In conclusion, since the dual-time FDG/PET protocol seems to be useful in providing a differential diagnosis between malignant and benign pleural lesions, thus potentially avoiding invasive diagnostic procedures, it will be necessary to elaborate others researches to confirm the high sensitivity and specificity of this FDG/PET protocol and further investigate the optimal time for the acquisition of the second PET scan. In fact, as observed by the authors of the present study [1], some tumour cells of mesothelioma continue to take up glucose longer than 90 min after tracer injection and require several hours to reach maximum level in FDG uptake.

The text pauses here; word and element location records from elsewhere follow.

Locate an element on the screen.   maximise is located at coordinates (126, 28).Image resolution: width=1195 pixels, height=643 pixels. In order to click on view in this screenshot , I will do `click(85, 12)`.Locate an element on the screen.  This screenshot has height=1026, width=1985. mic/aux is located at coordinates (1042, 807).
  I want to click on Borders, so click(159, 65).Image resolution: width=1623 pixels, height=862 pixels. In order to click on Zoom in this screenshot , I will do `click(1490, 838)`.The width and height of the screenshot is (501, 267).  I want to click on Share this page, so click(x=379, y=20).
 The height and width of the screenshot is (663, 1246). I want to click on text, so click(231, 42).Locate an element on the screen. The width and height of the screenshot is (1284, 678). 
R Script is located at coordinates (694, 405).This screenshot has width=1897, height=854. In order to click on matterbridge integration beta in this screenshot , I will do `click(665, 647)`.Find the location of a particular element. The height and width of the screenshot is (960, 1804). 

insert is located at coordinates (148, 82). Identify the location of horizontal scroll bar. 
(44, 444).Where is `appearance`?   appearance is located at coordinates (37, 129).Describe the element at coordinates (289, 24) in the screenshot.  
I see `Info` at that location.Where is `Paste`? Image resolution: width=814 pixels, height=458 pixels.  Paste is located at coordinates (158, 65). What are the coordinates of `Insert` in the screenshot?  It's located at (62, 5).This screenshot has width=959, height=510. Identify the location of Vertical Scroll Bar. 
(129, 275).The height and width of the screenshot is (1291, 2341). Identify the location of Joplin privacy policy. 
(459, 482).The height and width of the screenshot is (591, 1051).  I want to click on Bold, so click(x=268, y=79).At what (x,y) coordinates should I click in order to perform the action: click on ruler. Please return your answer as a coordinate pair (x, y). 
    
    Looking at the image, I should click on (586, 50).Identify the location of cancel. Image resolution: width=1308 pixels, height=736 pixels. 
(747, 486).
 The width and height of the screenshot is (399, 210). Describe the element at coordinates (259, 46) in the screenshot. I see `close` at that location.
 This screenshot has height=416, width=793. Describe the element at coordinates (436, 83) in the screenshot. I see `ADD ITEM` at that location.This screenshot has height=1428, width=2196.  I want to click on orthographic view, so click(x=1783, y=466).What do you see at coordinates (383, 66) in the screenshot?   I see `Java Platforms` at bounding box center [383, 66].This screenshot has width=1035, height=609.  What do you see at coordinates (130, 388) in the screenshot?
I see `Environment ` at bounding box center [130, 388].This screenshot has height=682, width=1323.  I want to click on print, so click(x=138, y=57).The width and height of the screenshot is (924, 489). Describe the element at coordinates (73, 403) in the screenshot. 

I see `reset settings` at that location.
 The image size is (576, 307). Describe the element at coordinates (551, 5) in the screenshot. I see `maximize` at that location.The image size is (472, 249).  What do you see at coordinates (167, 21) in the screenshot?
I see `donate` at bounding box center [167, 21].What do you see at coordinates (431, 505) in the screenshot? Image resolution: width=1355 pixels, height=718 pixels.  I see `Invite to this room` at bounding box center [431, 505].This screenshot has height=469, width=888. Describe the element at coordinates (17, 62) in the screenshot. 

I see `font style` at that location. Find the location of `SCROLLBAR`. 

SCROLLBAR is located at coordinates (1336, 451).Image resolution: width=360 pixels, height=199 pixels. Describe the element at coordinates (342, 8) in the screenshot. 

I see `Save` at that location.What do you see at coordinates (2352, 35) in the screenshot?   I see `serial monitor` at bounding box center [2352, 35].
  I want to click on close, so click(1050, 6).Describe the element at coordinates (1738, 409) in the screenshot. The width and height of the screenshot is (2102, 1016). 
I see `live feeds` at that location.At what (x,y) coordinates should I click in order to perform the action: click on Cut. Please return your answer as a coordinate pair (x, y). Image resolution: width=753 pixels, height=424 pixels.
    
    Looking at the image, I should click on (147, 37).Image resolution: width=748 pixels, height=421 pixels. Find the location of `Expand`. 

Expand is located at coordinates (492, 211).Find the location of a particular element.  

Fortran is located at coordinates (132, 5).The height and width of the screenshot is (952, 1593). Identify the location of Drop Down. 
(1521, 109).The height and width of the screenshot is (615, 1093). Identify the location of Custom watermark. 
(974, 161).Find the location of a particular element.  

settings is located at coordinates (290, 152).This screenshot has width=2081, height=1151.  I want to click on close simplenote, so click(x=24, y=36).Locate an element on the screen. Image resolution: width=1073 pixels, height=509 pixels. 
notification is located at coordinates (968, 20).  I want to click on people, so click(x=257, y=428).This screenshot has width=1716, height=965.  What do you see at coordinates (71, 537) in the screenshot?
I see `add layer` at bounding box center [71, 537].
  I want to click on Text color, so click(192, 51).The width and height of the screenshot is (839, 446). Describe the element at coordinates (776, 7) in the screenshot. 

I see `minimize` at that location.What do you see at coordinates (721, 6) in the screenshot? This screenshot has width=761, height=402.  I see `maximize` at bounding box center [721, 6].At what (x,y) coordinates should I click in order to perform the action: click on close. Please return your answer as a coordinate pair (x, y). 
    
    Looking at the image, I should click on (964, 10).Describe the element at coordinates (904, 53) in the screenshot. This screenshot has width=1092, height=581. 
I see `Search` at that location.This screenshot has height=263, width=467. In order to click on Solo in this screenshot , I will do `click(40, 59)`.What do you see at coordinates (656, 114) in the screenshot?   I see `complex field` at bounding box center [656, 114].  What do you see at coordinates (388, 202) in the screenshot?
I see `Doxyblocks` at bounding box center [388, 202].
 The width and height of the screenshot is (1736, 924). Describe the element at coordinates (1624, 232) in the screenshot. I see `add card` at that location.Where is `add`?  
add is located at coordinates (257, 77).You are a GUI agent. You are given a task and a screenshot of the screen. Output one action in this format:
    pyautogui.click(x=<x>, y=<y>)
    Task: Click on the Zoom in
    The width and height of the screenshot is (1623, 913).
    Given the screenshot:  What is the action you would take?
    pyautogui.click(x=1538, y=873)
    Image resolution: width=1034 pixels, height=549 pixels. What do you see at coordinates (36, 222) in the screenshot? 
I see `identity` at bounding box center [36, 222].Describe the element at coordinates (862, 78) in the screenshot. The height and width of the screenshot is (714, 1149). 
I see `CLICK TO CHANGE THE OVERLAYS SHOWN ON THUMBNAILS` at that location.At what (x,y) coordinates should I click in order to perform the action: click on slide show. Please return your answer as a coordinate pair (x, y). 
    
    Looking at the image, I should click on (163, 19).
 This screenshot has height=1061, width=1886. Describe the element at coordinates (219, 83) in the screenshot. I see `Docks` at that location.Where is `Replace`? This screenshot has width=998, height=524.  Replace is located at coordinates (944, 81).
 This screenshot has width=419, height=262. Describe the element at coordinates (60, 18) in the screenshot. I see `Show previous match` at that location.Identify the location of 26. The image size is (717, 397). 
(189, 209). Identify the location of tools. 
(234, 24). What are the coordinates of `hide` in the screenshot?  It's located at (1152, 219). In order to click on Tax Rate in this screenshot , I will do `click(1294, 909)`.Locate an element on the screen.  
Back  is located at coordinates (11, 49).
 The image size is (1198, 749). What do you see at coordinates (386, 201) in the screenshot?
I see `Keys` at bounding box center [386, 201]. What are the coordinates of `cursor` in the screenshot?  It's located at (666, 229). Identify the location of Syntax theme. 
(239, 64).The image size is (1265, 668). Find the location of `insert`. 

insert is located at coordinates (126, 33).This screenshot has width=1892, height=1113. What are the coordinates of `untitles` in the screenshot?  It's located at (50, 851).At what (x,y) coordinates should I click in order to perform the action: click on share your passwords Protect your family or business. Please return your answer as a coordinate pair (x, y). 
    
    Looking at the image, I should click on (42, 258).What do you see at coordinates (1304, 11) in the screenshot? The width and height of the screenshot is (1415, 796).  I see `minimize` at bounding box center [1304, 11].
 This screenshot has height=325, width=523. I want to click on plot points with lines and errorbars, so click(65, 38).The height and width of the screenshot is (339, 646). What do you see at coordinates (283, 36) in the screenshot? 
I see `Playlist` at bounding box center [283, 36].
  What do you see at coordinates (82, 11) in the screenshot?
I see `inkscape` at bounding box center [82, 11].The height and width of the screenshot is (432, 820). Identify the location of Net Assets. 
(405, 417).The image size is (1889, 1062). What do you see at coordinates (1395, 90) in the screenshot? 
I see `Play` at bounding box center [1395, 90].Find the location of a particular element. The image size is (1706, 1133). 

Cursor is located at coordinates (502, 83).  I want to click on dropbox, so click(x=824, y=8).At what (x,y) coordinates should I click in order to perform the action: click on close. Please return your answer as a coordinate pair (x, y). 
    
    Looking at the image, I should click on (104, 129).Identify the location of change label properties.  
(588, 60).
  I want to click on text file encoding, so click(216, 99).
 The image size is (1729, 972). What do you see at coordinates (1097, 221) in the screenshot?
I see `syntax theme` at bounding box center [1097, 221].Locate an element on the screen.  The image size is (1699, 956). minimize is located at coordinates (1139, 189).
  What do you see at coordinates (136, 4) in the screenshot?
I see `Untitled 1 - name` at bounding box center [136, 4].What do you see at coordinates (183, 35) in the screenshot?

Therefore, if the second PET is acquired at 90 min from injection, some lesions could be lost.

Moreover, at our knowledge, there is no study concerning the use of dual-time protocol with hybrid PET/CT. Maybe, the fusion between functional and morphological imaging can further increase the sensibility and specificity and accuracy of this procedure. In fact, the CT is used for attenuation correction and allows more precise quantitative analysis of tumour metabolism [6]. At the moment, it is clear that PET/CT is becoming more and more useful for mesothelioma staging because, thanks to the morphological imaging, PET/CT can provide further information about staging “T” and “N” and overall about the presence of distant metastasis [6, 8, 18]. Moreover PET/CT seems very useful to define the prognosis (higher is the metabolic activity of a lesion, worse is expect to be the prognosis) and the response to treatment [2, 3, 6, 12, 19].